Territorial NDP and Liberal leaders say the Yukon government's plans to file an appeal of the Peel watershed decision shows bad-faith bargaining, and undermines the spirit of the umbrella final agreement.

Territorial NDP and Liberal leaders want government to abandon appeal

Opposition MLAs are criticizing the Yukon Government's decision to appeal a Yukon Supreme Court decision that overturned a controversial land use plan for the Peel Watershed. (CBC)

Yukon's opposition politicians say the territorial government is being bull-headed by seeking an appeal of the Yukon Supreme Court decision on the Peel watershed plan.

Both NDP leader Liz Hanson and Liberal leader Sandy Silver are critical of the governing Yukon Party's decision to appeal a December ruling by the Yukon Supreme Court that effectively quashed the Yukon government's land use plan for the watershed.

The ruling found that the Yukon government’s modifications to the plan did not respect the land use planning process set out in the territory’s umbrella final agreement with First Nations. Premier Darrell Pasloski has said the ruling undermines the authority of the territorial government.

"They are essentially trying to 'unwrite' a covenant, an arrangement between us as citizens and agreements between governments," said Whitehorse Centre MLA Hanson.
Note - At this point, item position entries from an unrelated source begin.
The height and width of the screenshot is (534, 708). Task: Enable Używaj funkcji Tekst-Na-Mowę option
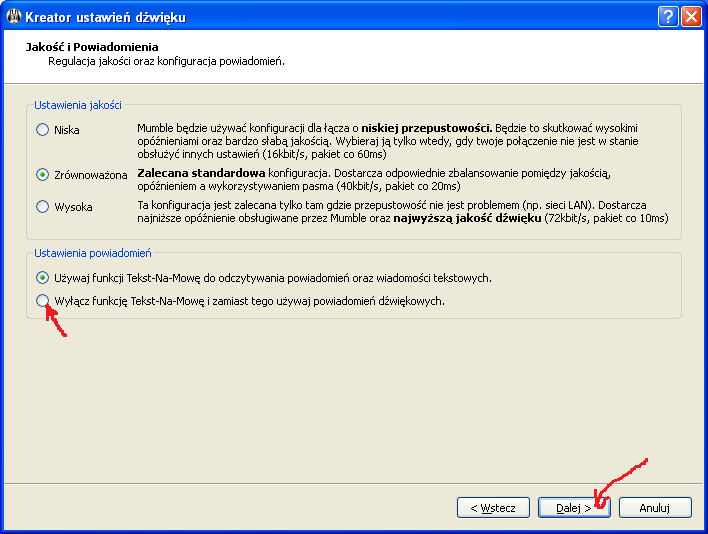(x=43, y=277)
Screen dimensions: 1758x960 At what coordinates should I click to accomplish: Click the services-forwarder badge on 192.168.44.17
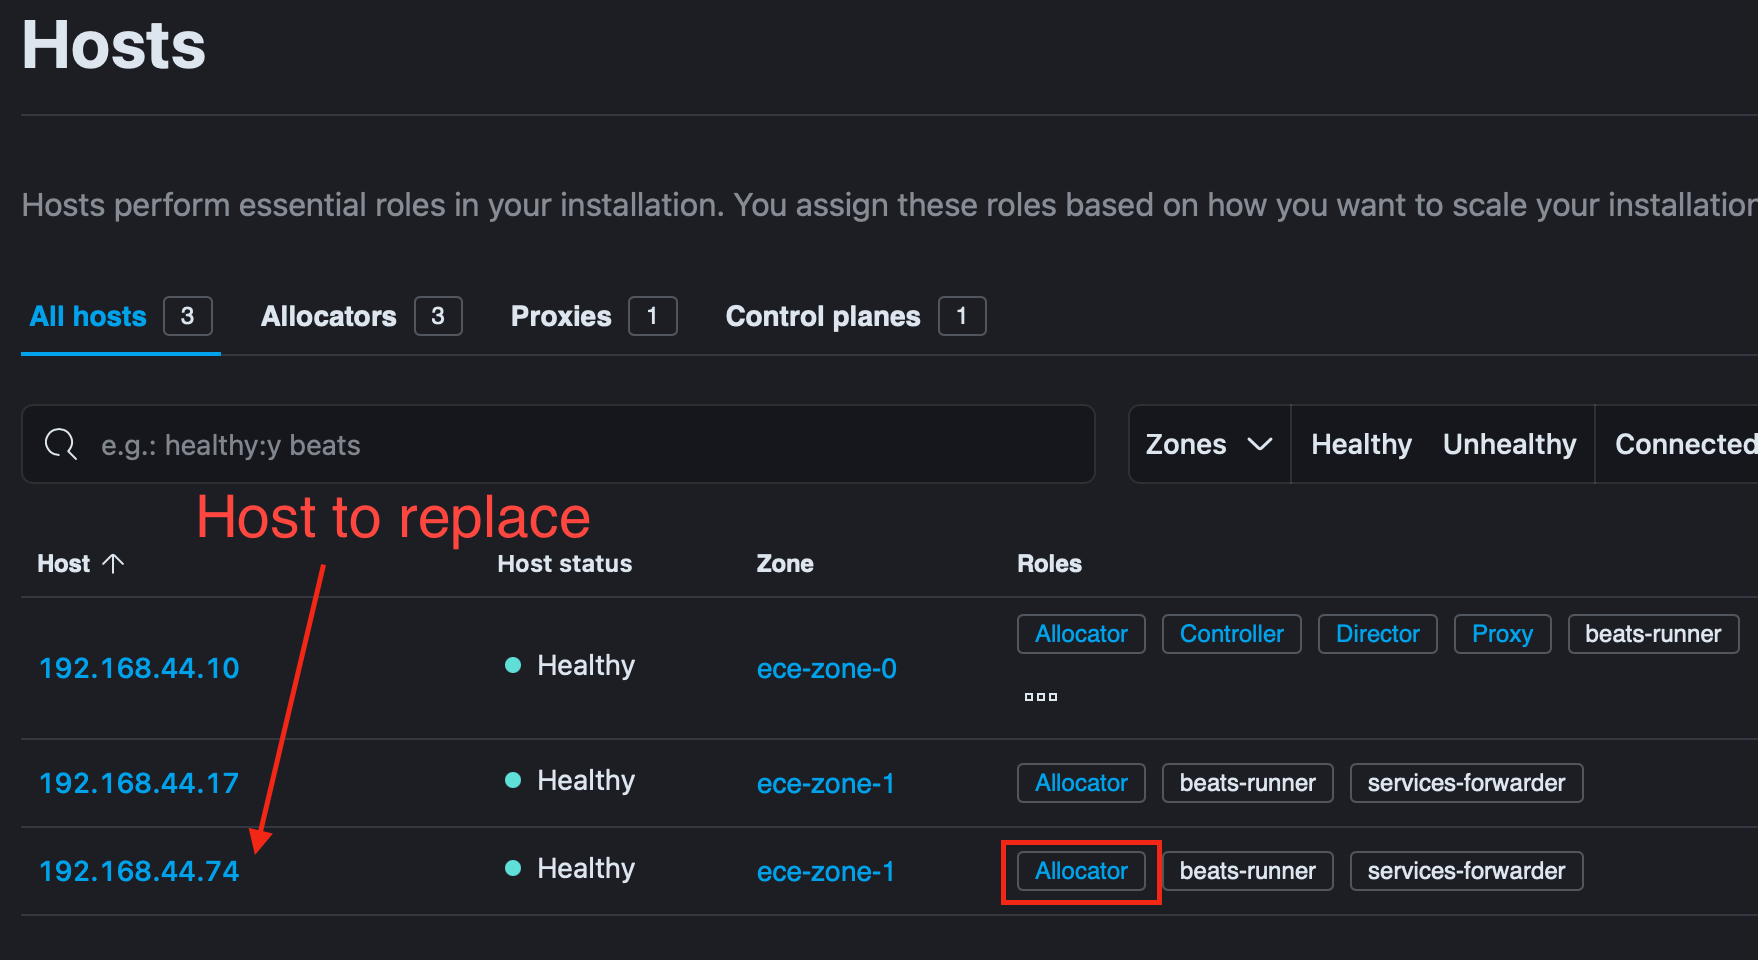pos(1465,783)
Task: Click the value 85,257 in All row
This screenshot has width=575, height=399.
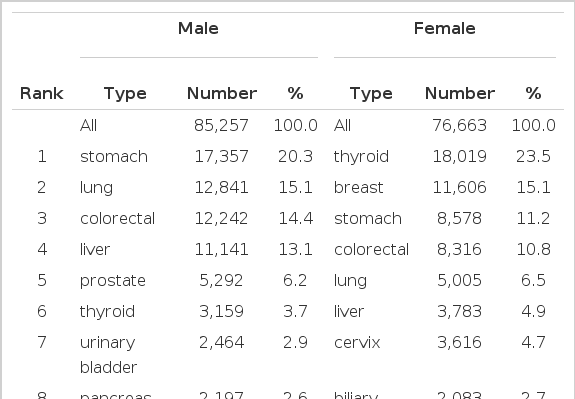Action: (x=221, y=126)
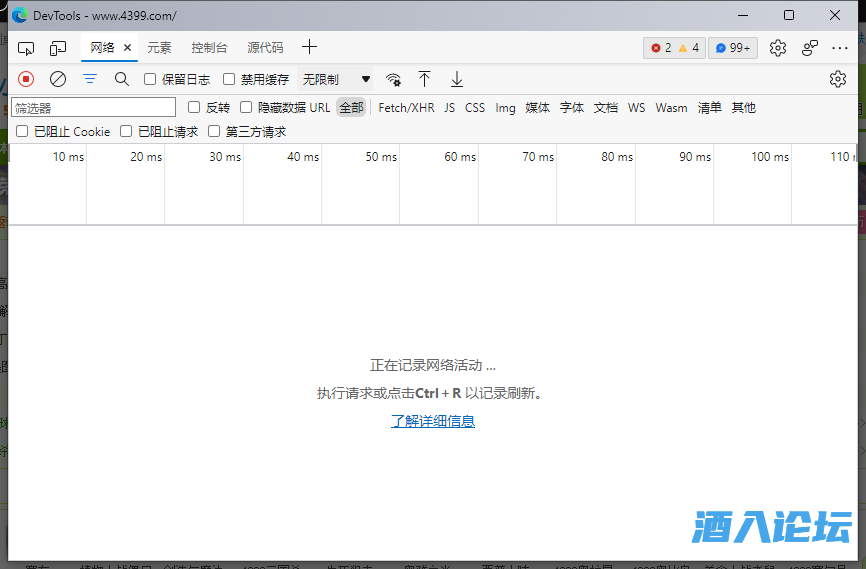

"I think it's fundamentally flawed, and in the long term, will be very, very expensive."

Liberal leader Silver, who represents the Klondike riding, says the government bargained in bad faith during the planning process. 
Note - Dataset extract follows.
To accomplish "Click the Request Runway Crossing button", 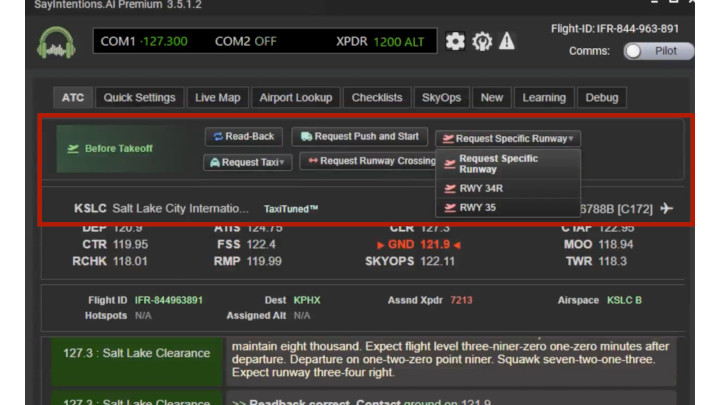I will (x=369, y=161).
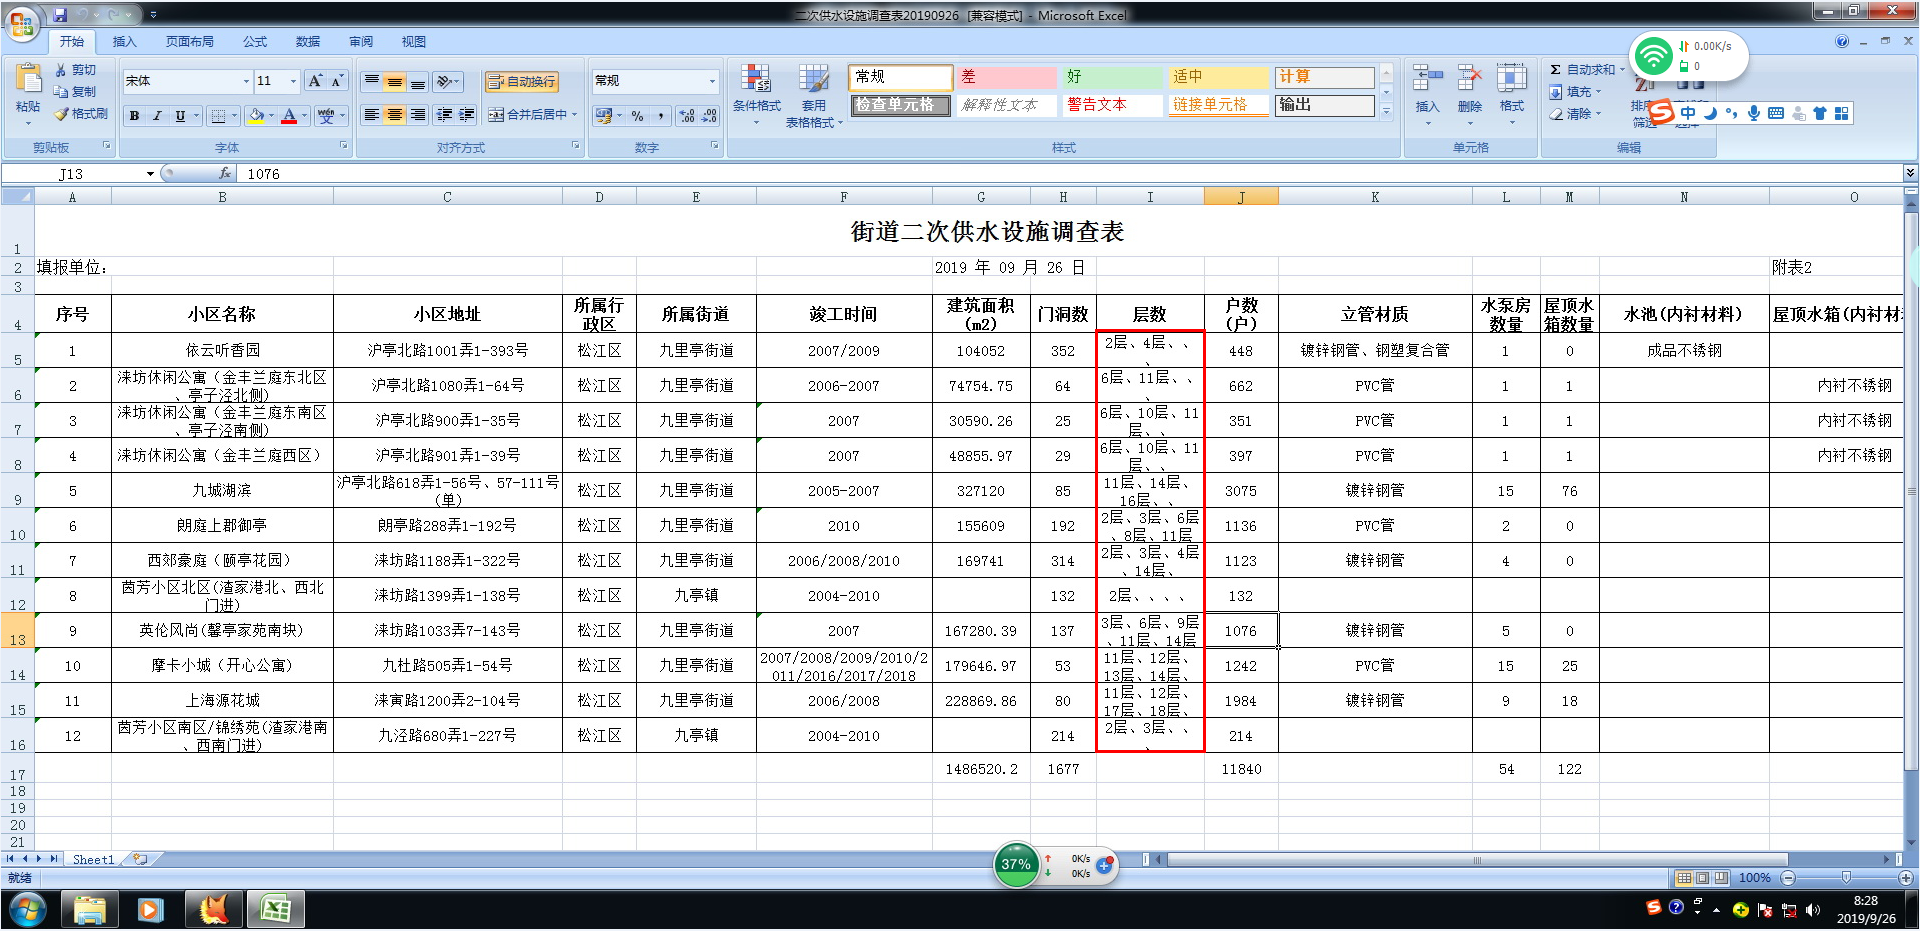This screenshot has width=1920, height=931.
Task: Switch to the Insert ribbon tab
Action: tap(124, 42)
"We noticed that the modifications at that time were window-dressing at best, and now we find out that their plan really was to reject outright that plan and replace it with their own," he said.

Pasloski has argued that because the Peel watershed is public land, the territorial government should have the final say when it comes to its use. The Yukon government's land use plan provides protection from development for less than 30 per cent of the watershed, as opposed to up to 80 per cent called for by the Peel Watershed Planning Commission.

Silver said Pasloski and the territorial government refused to be honest when it chose to modify the commission's final plan.

"With one word: 'modify,' the Yukon Party government proved to be extremely disingenuous as to their real intentions, which was a full-out rejection of the plan," he said.

"So for them to say 'Now we want to have our democratic right as a freely-elected government,' well, they missed their chance."

Both Hanson and Silver say the Yukon's reputation as a predictable place to do business will be damaged, and that it's not enough to wait for the next election. They want the government to abandon its appeal now.